Once the user adds a file to the form, Filepond will asynchronouslly store the file into the temporary directory we have set in settings.py. We will use a built-in Django signal post_save to watch the TemporaryUpload Model, for new records and once they arrive, we will provide the primary key to django-drf-filepond method store_upload which will move the file from the temporary directory to the permanent storage solution we defined at DJANGO_DRF_FILEPOND_STORAGES_BACKEND in settings.py. This will take place before the User submits the form and after he just has added the file.
Signal setup:
applications/signals.py in our django app applications
from django.db.models.signals import post_save
from django.dispatch import receiver
from django_drf_filepond.models import TemporaryUpload
from django_drf_filepond.api import store_upload
import os
@receiver(post_save, sender=TemporaryUpload, dispatch_uid="store_upload")

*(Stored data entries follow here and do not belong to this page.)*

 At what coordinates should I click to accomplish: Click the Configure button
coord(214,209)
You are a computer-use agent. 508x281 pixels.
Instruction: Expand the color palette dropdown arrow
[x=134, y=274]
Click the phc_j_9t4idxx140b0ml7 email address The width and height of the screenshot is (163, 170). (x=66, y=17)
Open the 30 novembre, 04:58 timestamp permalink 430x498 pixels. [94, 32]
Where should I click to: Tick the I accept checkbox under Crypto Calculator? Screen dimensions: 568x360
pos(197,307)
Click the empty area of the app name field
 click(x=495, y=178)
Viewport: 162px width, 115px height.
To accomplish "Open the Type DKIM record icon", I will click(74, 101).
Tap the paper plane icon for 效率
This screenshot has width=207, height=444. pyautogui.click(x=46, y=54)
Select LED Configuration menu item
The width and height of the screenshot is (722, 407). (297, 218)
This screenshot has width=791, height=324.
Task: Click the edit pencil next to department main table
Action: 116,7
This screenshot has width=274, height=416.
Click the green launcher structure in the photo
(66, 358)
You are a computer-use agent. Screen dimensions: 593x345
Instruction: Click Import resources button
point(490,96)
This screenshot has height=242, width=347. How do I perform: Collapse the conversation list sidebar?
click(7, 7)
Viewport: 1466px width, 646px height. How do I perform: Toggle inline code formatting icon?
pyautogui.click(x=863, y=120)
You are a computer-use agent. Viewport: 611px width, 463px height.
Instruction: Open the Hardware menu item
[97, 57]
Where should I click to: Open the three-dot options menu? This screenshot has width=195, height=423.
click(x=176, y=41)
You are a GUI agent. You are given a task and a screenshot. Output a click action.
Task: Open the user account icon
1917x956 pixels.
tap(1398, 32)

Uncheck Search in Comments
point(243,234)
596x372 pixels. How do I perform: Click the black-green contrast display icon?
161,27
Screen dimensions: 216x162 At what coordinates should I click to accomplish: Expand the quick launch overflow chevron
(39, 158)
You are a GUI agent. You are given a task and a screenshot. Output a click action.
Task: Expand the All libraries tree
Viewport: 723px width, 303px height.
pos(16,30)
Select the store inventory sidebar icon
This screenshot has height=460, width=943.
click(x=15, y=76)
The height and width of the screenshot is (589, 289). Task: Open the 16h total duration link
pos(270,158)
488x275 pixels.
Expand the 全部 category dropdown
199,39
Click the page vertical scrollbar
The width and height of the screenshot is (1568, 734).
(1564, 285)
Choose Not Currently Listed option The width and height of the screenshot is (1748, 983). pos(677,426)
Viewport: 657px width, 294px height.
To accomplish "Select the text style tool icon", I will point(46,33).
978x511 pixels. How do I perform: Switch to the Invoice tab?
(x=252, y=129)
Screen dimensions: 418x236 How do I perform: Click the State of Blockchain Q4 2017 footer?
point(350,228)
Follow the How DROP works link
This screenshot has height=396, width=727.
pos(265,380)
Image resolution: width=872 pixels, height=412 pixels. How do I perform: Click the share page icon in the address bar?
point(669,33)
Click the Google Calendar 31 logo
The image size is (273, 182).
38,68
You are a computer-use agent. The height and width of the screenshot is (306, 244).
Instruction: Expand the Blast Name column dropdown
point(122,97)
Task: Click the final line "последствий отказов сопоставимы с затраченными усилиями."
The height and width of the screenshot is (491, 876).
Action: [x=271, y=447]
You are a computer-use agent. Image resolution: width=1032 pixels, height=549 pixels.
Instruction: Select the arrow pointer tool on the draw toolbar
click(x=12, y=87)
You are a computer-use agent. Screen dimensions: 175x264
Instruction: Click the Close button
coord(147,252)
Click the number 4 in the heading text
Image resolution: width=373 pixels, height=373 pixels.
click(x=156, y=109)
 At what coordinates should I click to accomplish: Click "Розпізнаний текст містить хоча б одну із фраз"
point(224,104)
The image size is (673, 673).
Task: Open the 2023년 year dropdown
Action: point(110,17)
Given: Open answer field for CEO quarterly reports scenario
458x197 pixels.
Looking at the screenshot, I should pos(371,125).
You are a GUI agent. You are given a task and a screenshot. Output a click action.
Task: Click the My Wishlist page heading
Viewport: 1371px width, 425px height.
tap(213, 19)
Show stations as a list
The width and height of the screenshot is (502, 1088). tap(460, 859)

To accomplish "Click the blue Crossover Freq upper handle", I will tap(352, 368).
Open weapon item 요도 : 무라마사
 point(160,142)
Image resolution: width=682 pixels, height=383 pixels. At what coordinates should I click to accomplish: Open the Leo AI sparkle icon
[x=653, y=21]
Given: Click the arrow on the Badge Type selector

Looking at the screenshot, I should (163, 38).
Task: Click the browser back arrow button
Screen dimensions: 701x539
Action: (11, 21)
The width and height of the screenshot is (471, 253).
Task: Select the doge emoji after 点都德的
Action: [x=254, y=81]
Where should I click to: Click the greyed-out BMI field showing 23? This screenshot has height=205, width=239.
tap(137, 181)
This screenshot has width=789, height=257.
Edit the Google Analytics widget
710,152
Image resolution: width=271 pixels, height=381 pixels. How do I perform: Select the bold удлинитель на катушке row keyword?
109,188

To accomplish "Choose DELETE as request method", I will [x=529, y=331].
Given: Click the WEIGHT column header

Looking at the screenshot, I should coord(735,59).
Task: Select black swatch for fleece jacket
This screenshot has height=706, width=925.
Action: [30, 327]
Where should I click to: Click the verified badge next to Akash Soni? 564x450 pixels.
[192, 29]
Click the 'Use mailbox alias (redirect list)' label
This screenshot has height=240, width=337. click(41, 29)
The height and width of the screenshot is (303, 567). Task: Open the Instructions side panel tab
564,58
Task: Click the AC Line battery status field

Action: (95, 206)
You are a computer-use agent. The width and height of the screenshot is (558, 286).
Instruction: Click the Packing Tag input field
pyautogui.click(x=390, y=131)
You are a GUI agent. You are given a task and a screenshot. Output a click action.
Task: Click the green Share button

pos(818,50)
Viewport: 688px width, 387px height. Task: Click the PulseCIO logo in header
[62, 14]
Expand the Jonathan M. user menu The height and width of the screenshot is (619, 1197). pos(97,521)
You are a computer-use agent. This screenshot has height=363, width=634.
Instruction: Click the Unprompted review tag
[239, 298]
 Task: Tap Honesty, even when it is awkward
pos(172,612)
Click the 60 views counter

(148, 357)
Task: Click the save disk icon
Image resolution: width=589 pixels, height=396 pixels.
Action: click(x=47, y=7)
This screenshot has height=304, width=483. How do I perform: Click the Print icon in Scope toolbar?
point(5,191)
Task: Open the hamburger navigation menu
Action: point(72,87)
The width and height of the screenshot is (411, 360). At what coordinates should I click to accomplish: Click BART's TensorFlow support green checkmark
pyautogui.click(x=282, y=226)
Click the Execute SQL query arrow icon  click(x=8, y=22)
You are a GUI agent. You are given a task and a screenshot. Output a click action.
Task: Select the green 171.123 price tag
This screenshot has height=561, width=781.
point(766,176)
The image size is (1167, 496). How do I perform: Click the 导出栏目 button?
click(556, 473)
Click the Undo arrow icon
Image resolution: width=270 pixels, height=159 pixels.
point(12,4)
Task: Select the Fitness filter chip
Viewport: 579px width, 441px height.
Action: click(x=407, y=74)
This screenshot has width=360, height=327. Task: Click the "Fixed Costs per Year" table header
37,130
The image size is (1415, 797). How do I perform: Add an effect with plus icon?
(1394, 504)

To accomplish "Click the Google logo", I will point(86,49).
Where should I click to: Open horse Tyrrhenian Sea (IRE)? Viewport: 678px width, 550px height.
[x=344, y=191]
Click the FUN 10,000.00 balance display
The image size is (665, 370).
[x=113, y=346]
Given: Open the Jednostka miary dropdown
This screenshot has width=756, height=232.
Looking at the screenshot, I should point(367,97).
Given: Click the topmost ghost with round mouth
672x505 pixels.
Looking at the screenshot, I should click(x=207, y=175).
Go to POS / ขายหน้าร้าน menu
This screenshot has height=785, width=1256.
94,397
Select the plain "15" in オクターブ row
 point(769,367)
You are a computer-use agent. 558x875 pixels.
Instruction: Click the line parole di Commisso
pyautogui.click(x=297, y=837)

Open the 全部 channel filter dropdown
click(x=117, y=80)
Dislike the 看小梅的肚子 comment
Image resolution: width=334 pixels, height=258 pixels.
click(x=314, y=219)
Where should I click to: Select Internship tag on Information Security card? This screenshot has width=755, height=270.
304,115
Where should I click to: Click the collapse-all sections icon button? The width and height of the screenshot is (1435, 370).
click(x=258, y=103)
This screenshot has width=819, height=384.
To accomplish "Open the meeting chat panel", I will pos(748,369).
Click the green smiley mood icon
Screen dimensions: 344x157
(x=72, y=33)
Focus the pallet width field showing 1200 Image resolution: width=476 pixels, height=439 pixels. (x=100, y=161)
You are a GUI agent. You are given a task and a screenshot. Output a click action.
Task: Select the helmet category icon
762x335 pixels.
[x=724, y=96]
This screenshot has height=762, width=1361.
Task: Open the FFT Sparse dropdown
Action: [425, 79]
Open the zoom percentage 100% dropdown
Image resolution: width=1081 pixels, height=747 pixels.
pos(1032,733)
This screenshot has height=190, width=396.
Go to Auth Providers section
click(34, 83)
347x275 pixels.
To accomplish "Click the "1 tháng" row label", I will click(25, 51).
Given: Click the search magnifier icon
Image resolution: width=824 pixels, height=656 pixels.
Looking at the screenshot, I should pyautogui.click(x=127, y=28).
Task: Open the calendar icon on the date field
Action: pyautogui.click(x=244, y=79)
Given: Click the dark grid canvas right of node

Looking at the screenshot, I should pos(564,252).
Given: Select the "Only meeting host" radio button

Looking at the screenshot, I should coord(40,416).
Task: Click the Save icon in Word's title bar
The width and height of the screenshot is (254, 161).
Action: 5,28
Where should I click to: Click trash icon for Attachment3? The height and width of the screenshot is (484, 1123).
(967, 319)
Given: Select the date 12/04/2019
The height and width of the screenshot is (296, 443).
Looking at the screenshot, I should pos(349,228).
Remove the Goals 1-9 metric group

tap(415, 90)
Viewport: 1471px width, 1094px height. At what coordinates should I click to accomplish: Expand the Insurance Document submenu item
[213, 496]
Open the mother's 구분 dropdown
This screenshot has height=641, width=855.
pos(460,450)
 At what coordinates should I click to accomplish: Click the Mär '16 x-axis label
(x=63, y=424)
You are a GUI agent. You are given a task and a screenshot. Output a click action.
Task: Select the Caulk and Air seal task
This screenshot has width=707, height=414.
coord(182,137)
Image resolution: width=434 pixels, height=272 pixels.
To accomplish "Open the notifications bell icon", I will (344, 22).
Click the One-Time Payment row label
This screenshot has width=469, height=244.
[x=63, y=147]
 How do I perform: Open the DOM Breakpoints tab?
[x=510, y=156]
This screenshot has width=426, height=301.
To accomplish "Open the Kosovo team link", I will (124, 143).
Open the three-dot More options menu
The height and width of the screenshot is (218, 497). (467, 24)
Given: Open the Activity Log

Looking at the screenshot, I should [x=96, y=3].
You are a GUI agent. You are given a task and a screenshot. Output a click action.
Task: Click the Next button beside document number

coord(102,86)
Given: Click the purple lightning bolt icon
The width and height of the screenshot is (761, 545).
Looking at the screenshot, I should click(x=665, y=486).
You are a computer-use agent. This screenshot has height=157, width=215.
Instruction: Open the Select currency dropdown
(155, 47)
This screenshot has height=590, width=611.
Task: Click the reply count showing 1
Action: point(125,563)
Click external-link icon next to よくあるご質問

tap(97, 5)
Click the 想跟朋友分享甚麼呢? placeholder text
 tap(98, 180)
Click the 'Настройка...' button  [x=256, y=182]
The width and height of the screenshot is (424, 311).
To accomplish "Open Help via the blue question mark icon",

def create_profile(sender, instance, created, **kwargs):
if created:
#print("TemporaryUpload created, storing to FTP server")
su = store_upload(instance.upload_id, os.path.join(instance.upload_id, instance.upload_name))
store_upload takes two arguments:
- the upload_id assigned from django_drf_filepond as primary key to TemporaryUpload record which will be the same primary key on StoreUpload record.
- the destination path
ModelForm and request.POST
class UploadDocumentForm(ModelForm):
class Meta:
model = ApplicationForm
fields = ['subfields', 'file']
#render the fileField as a TextInput to receive the filepond upload_id
def __init__(self, *args, **kwargs):
current_user = kwargs.pop('current_user')
super(UploadDocumentForm, self).__init__(*args, **kwargs)
self.fields['file'].widget = forms.TextInput(attrs={
'name': 'file',
})
self.fields['file'].label = 'XXXX'
When User uploads a file, in the page. Server will return and inject into the bounded form a hidden input with the unique upload_id in place of the file input. So instead of file in POST data, we have to catch that upload_id. Hence, in rendering the ModelForm, we override the widget of the FileField to be render as a TextInput. In the view we will manually assign the file at the form.instance with the StoredUpload object retrieved with that upload_id.
In the view handling the form POST:
if request.method == 'POST':
form = UploadDocumentForm(request.POST, current_user = request.user)
form.instance.foreas = request.user
filepond_id = request.POST['file']
form.instance.file = StoredUpload.objects.get(upload_id=filepond_id)
if form.is_valid():
form.save()
return HttpResponseRedirect(reverse('esyd_for_foreas'))
request.POST[‘file’] now is a string with the upload_ui used as primary key in TemporaryUpload and now in StoredUpload referrence records of the uploaded file. We assign to the Model referred at form.instance the file to the StoredUpload object adhering to the OneToOne relationship we defined in the beginning as in the ORM this will be attributed to the specific Model object.
Now we have a working form submitting succesfully while the file upload was managed outsite the form POST request asynchronously to the form submission.